SAN FRANCISCO – Genetic testing for the cardiomyopathies and channelopathies has entered the realm of daily clinical practice with the release of comprehensive joint guidelines by the Heart Rhythm Society and the European Heart Rhythm Association.
"These are not research or investigational tests any longer," Dr. Michael J. Ackerman declared in presenting the new guidelines at the annual scientific sessions of the Heart Rhythm Society.
Genetic tests are commercially available for the 13 distinct entities detailed in the guidelines. The new guidelines recommend provision of genetic counseling, including consideration of genetic testing, for all patients and relatives having these familial heart diseases, said Dr. Ackerman, professor of medicine, pediatrics, and pharmacology at the Mayo Clinic in Rochester, Minn.
Because the genetics of familial heart disease is a fast-moving field and at present relatively few cardiologists are up to speed, the guidelines recommend that pretest counseling, genetic testing, and interpretation of test results be conducted at centers of excellence that are experienced in the genetics and family-based management of heritable arrhythmia syndromes and cardiomyopathies, noted Dr. Silvia G. Priori, who together with Dr. Ackerman cochaired the international, 21-member, expert panel responsible for the guidelines.
"Genetic disease experts are not present in every state or medical school, but a major educational effort is being made in that direction. Many university cardiology departments are sending young people to train at centers of excellence," explained Dr. Priori of the University of Pavia (Italy).
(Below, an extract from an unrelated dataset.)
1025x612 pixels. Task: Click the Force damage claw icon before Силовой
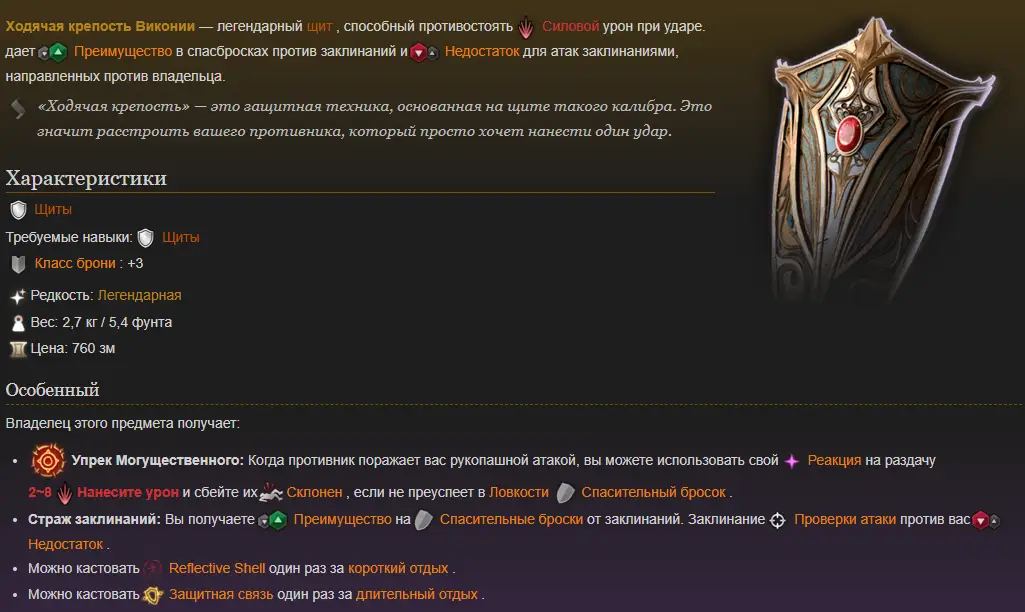526,27
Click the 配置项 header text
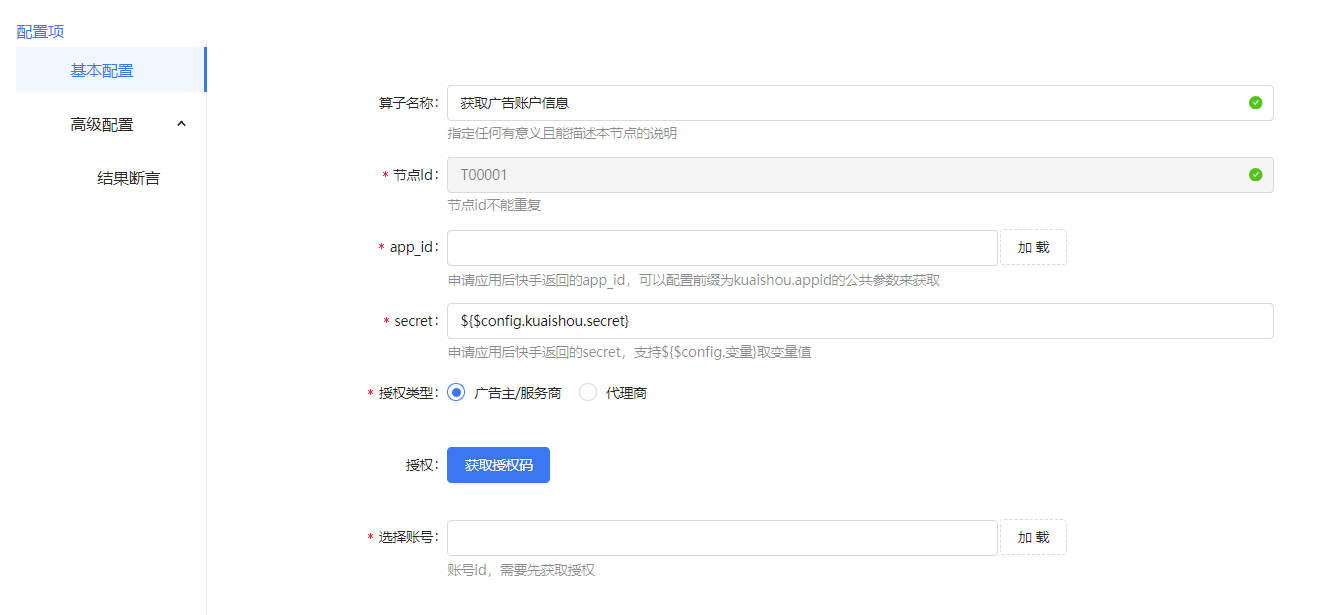The height and width of the screenshot is (615, 1327). pyautogui.click(x=40, y=31)
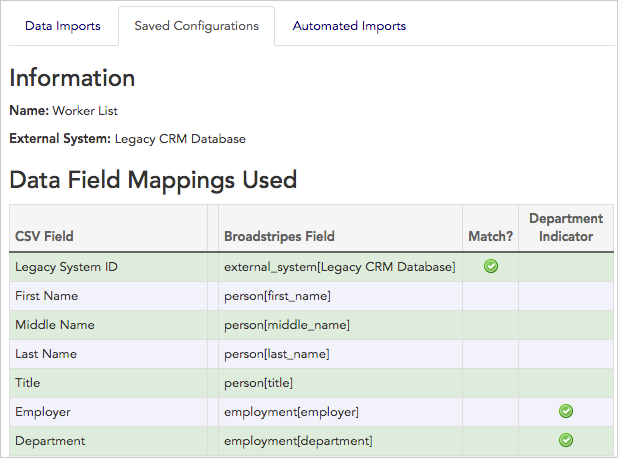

The guidelines contain in-depth information on the diagnostic, prognostic, and therapeutic impact of genetic testing for five cardiomyopathies and six channelopathies. The guidelines also address the role of genetic testing in survivors of out-of-hospital cardiac arrest, as well as postmortem testing in the setting of sudden death.
The cardiomyopathies covered in the guidelines are hypertrophic cardiomyopathy, arrhythmogenic cardiomyopathy/arrhythmogenic right ventricular cardiomyopathy, dilated cardiomyopathy, restrictive cardiomyopathy, and left ventricular noncompaction cardiomyopathy.
The channelopathies included in the guidelines are long QT syndrome, short QT syndrome, Brugada syndrome, progressive cardiac conduction disease, catecholaminergic polymorphic ventricular tachycardia, and atrial fibrillation.
The benefits of genetic testing differ for the various conditions covered in the guidelines, Dr. Priori emphasized. Testing is not a one-size-fits-all solution. Take, for example, long QT syndrome: a genetic disease with an estimated incidence of at least 1 in 2,500 people and one of the most important causes of sudden death in young people, with a mean age of death of just 12 years. The comprehensive triple-testing for the KCNQ1, KCNH2, and SCN5A genes routinely recommended for long QT syndrome has a diagnostic yield of 80% and a signal-to-noise ratio of 19:1.
In marked contrast, the yield of genetic testing for atrial fibrillation remains unknown at present, as does the test signal-to-noise ratio. So the guidelines state that genetic testing is not indicated for atrial fibrillation at this time.
The full 76-page guidelines will be published in the August issues of HeartRhythm and Europace.
Dr. Ackerman and Dr. Priori disclosed that they both serve as consultants to multiple medical device and genetic test companies.